This is a difficult (very personal and scary) thing for me to share. I have seen and read many other accounts of people who have transitioned – those have helped me immensely. But we are all unique, and my journey does not seem to fit others. So, in hopes of helping others as well as documenting my journey – I’ve created this blog.
It has taken a long time – a life time – to get here, to a place where I understand who I am and now to be and live as myself. It’s the end of a quest and the start of a journey.
I am a transsexual woman; my gender is female and my birth sex is male (this is the official medical definition and its in my medical record).
This is not a choice, nor is it a lifestyle or even a preference. It took many years, with professional help, to find who I am and to finally merge all of my life’s descriptiveness, talents, sensitivities and general outlook on life into a deep understanding of self. As that phase progressed, it was my maleness that started to fall away, like layers of an onion. Rather than becoming a woman, I realized I am a woman.
As Sifan in a virtual online world (an avatar), I was able to see and experience who I am. Virtual worlds allowed me to be immersed, just like a paraplegic is able to dance, surf, climb and enjoy a life they could only imagine.
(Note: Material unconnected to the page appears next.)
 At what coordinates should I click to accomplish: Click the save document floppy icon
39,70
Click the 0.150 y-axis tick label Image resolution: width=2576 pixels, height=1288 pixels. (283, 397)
My body does not allow me to express myself, to emote, to show my body language or to feel the way I ‘should’. An over used metaphor is to imagine that you wake up tomorrow morning with the opposite body sex than you are now – however, ‘you’ (your being) remains the same. ‘You’ have to put on an act all your life to be able to fit into society and its expectations. I know what I am and I want that to come through.
Medical science now recognizes transgender/transsexualism as a pre-natal condition – occurring around the sixth week in-utero. In other words this is one of many expressions of being human – has been forever. In ancient societies transgender/transsexuals were the shamans and priestess: we were seen as being able to understand and bridge genders and society – magic and power. The 2012 DSM (medical standards) removed ‘disorder’ from transgender/transsexualism. The problem is not who we are but instead it has to do with how we handle and respond to society (and critically, how society responds to us) when visually we are a particular sex but internally we are the opposite gender.
Transition is a slow process. Getting to this point in my life was even slower. It’s a one way street. It’s very serious, its critical, painful and part of the journey is not pretty. I have done a lot of research, talked to doctors, psychologists and professionals plus other transsexuals that are both pre-op and post-op. I now have a realistic visualization of myself post transition. I also realistically visualize each step and maneuver along the way – some are definitely not pretty. “I” do not change – what changes is my body, my effectiveness in communicating and expressing myself and my comfort (comfort is a difficult word here – it is so much more) in being the real me. This will bring me congruence and consistency: embodiment. If you have had the experience of interacting with me as Sifan (virtual or real world) – then you already know what this difference is.